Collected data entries
------
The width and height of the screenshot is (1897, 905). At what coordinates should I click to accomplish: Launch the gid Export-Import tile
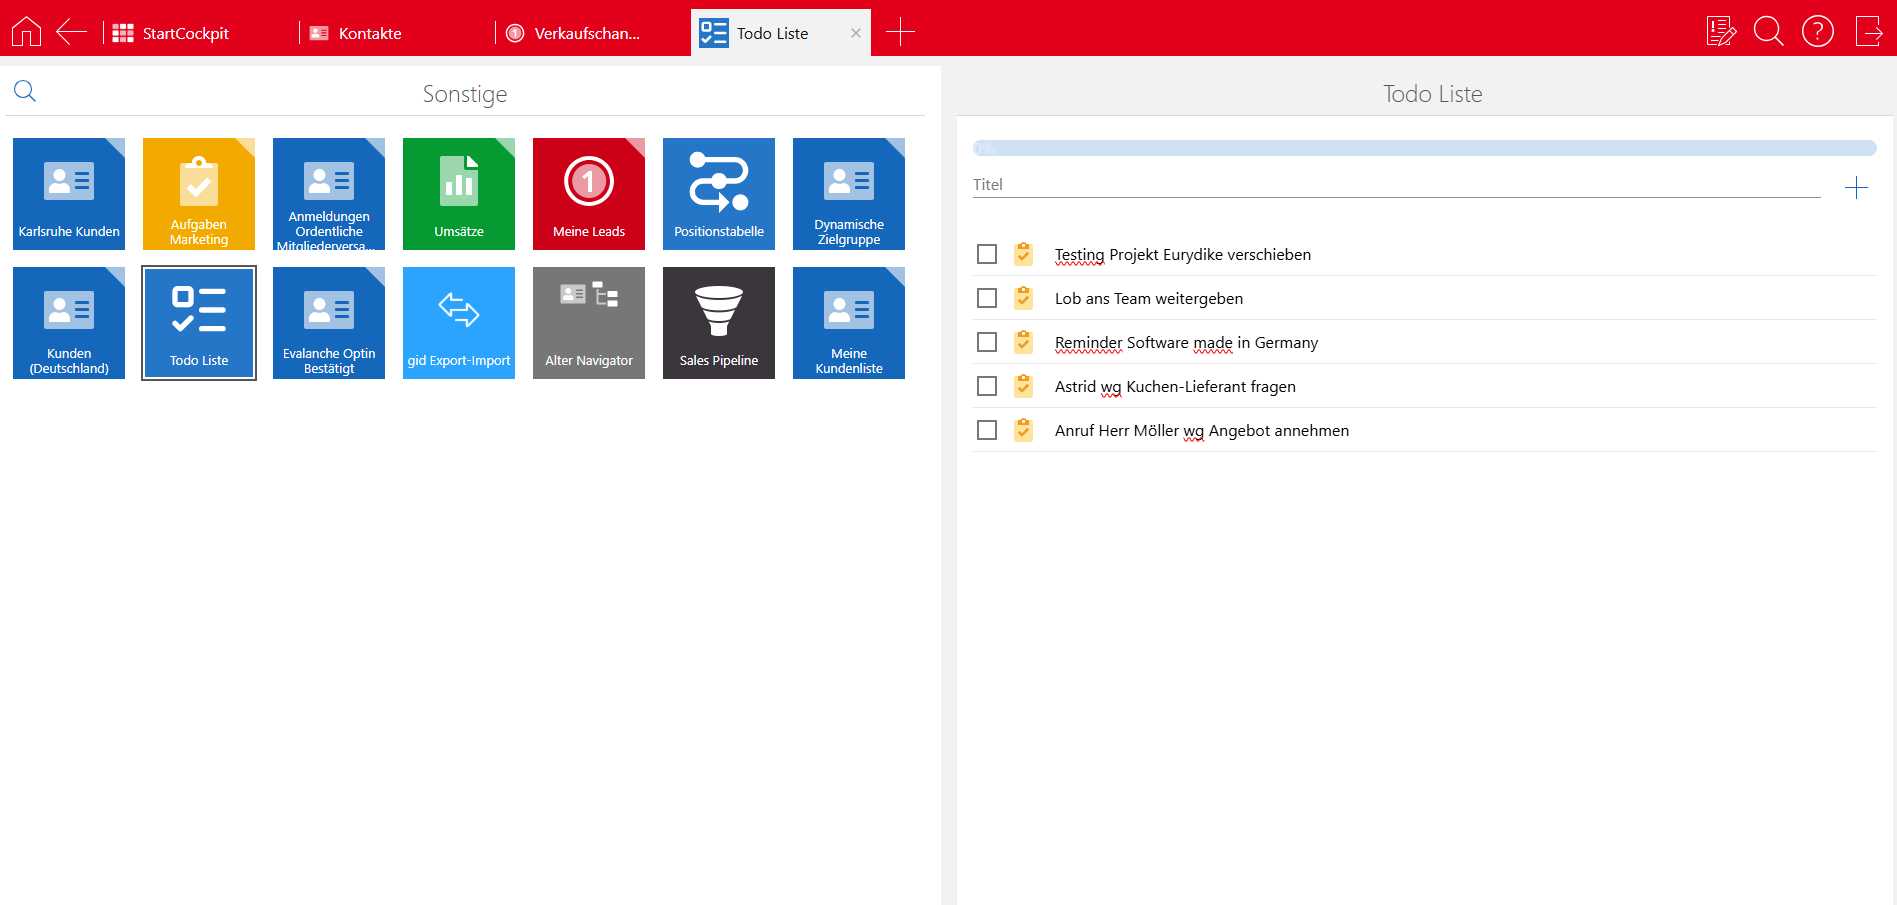click(x=459, y=323)
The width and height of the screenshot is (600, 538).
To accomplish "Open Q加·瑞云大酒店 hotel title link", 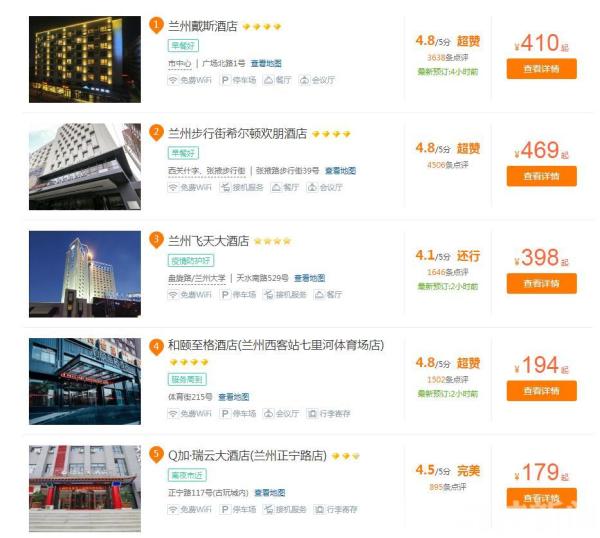I will pyautogui.click(x=247, y=455).
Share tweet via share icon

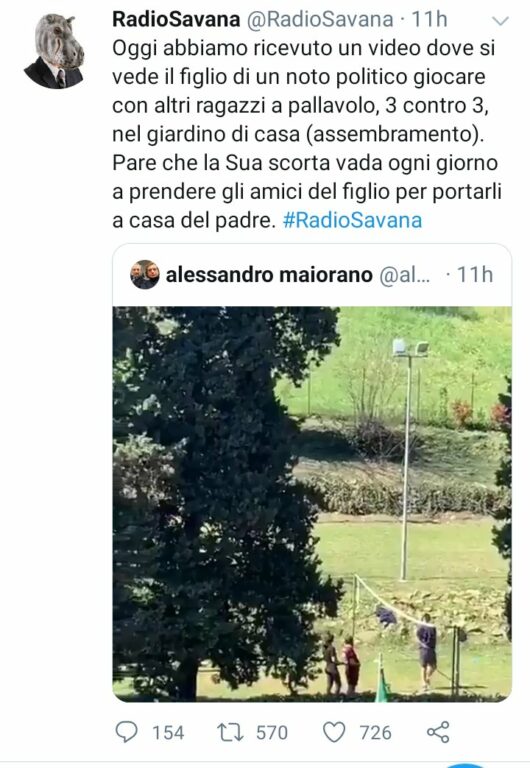(438, 732)
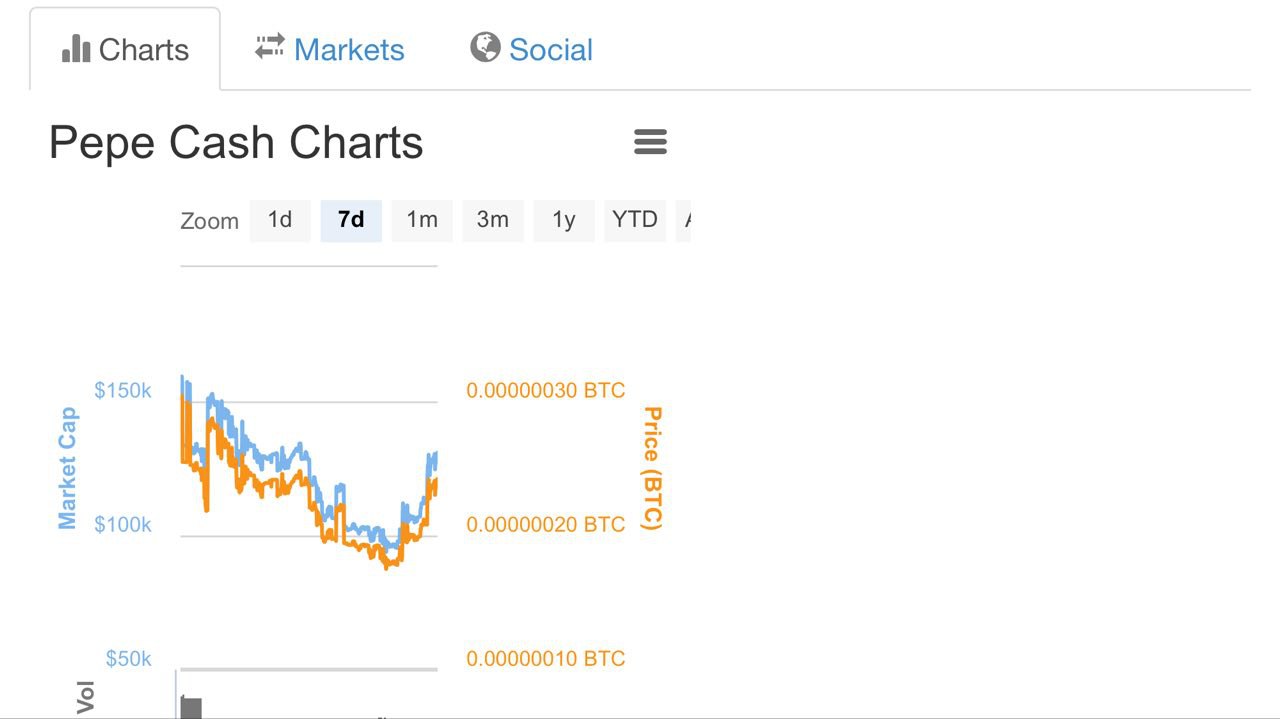Click the gray volume bar
The image size is (1280, 719).
click(x=191, y=708)
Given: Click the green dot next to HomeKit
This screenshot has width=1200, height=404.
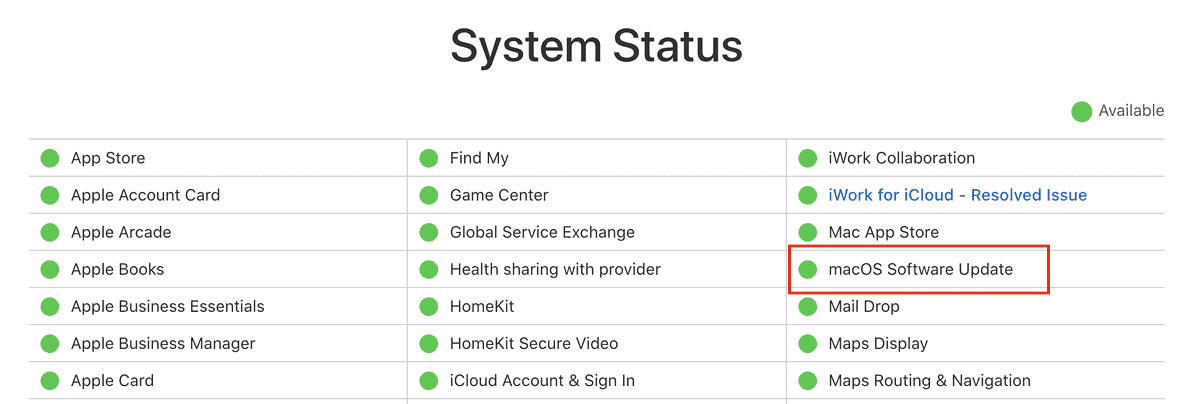Looking at the screenshot, I should 429,306.
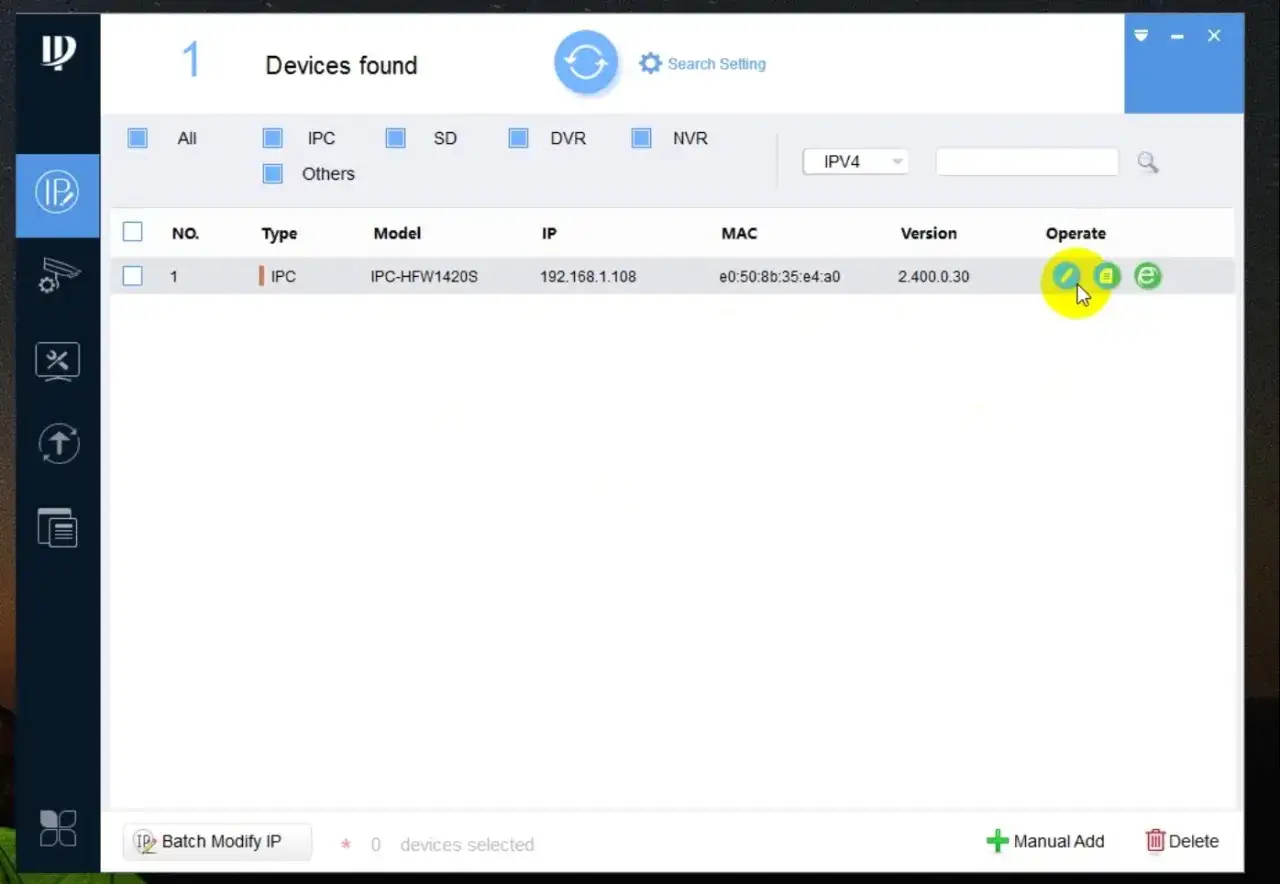Click the refresh devices button
The image size is (1280, 884).
[x=585, y=62]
------
WORK REQUIRED: Please reproduce, word for word, every line from the first line of the records above through the line containing "The width and height of the screenshot is (600, 538).", and leave out the pictures.

REPLY:
The width and height of the screenshot is (1897, 905). At what coordinates should I click to accomplish: Launch the gid Export-Import tile
click(x=459, y=323)
The width and height of the screenshot is (600, 538).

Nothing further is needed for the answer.